* [Activity] Exclude all images and print the entries below exactly.

Saved data entries

....

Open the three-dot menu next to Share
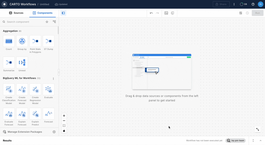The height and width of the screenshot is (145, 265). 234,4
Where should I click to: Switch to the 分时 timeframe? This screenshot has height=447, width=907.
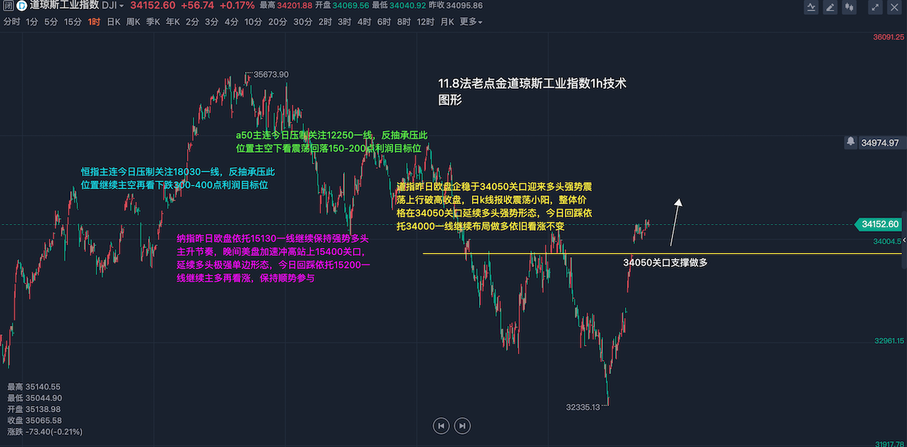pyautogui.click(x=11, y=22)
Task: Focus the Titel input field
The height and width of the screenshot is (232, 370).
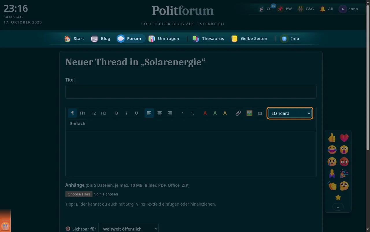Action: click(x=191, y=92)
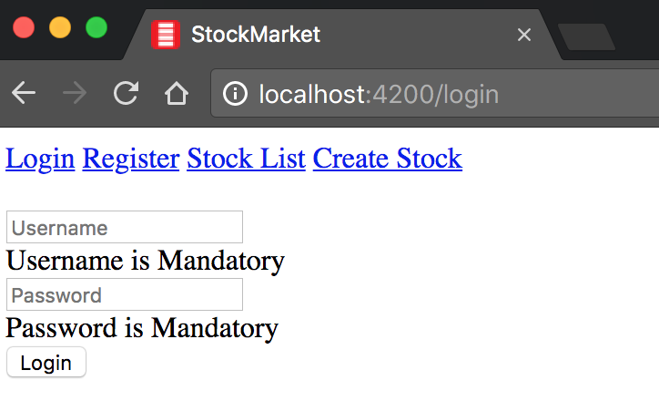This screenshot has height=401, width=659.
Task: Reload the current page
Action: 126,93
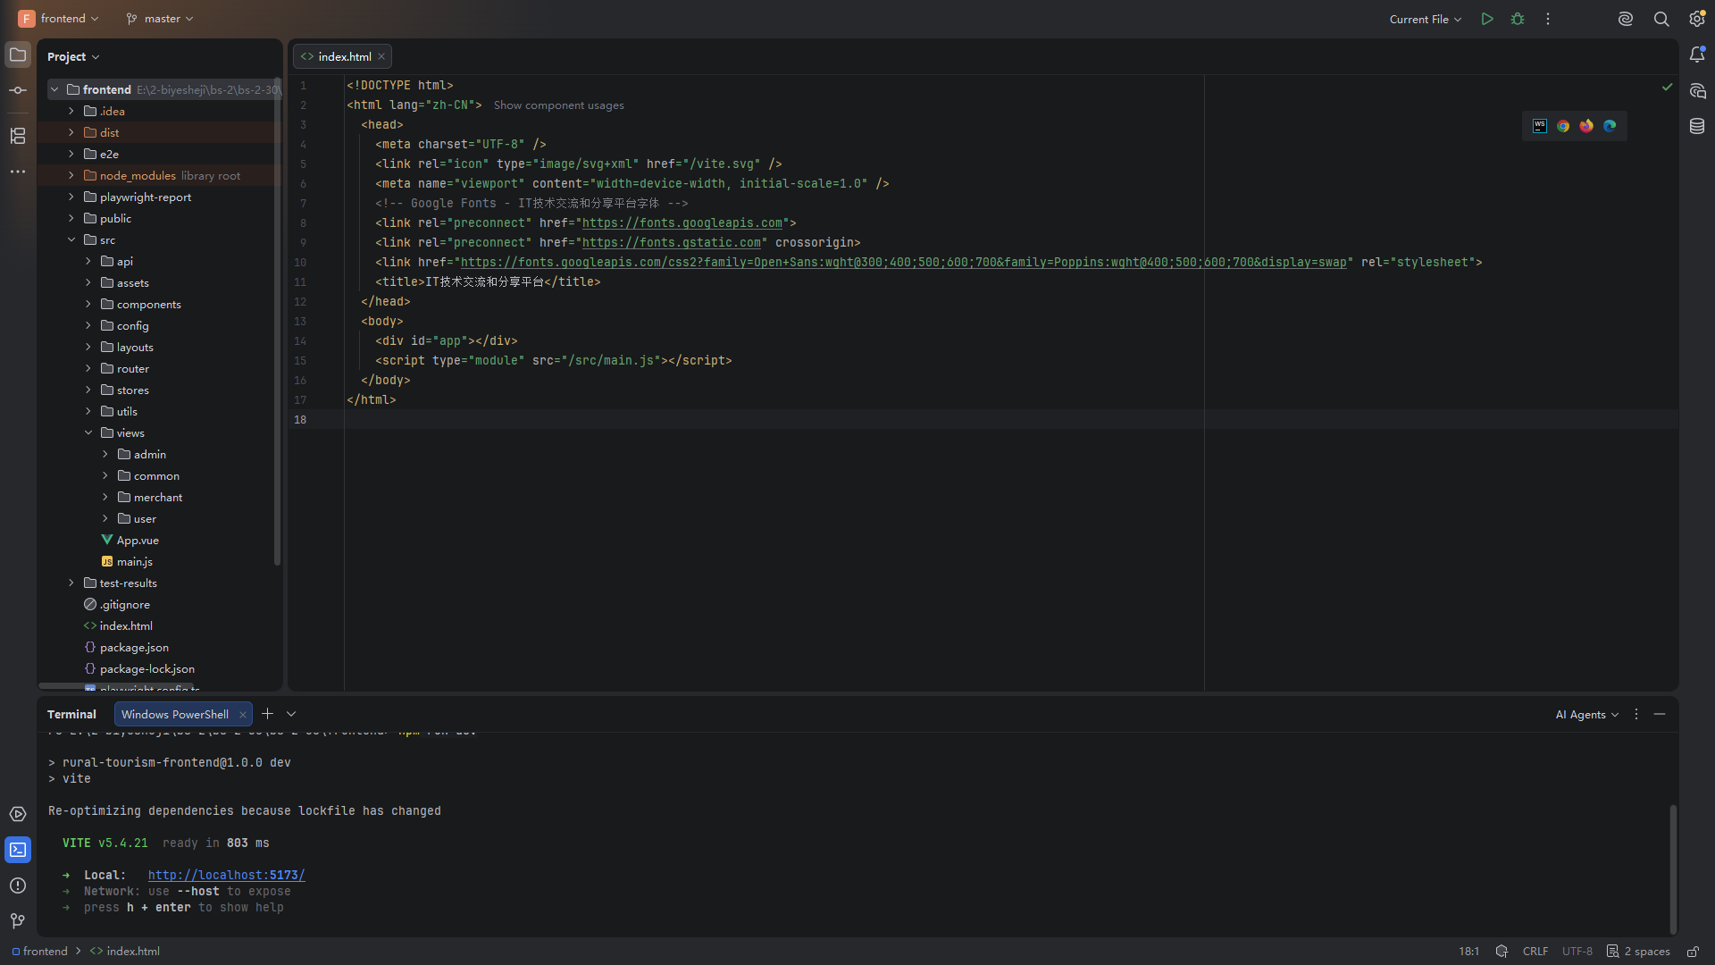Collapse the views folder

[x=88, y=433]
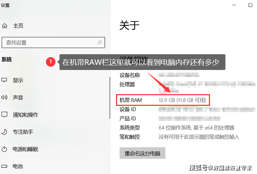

....

* [Result of this task]
Open the three-dot menu next to Share
The height and width of the screenshot is (145, 265). 234,4
Where should I click to: Switch to the 分时 timeframe? This screenshot has height=447, width=907.
pyautogui.click(x=11, y=22)
Task: Focus the Titel input field
The height and width of the screenshot is (232, 370).
Action: click(x=191, y=92)
This screenshot has height=401, width=659.
Task: Reload the current page
Action: 126,93
Collapse the views folder

[x=88, y=433]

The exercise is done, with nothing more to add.